-- Extracted data follows --

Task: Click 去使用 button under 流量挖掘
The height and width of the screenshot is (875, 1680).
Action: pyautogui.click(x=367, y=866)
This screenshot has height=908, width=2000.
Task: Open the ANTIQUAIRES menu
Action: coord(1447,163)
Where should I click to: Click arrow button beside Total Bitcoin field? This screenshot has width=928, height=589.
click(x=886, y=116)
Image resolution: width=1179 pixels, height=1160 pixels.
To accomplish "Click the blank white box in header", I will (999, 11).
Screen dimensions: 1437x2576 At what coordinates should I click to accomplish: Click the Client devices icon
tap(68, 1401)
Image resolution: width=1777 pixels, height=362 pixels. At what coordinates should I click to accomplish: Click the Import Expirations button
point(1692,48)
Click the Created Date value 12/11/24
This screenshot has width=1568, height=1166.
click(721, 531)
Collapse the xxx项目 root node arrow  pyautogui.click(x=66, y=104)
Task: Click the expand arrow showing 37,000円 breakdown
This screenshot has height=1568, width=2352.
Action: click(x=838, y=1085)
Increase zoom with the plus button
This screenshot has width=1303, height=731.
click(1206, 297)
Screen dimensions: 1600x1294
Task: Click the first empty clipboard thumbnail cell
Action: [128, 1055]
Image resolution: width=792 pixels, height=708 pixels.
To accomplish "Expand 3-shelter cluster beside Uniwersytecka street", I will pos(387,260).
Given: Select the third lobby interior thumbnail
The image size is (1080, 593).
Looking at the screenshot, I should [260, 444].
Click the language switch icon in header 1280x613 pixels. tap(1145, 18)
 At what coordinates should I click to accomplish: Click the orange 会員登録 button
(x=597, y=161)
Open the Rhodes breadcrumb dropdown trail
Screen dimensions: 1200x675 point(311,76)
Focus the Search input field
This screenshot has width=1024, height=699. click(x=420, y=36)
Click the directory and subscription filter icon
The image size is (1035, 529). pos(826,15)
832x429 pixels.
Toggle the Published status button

-- Extracted data concluded --

*What the task asks:* Give back exactly the lines from the one with "Open the Rhodes breadcrumb dropdown trail" through the final line of the material, both ends included, and no others.

*Your solution:*
Open the Rhodes breadcrumb dropdown trail
Screen dimensions: 1200x675 point(311,76)
Focus the Search input field
This screenshot has width=1024, height=699. click(x=420, y=36)
Click the directory and subscription filter icon
The image size is (1035, 529). pos(826,15)
832x429 pixels.
Toggle the Published status button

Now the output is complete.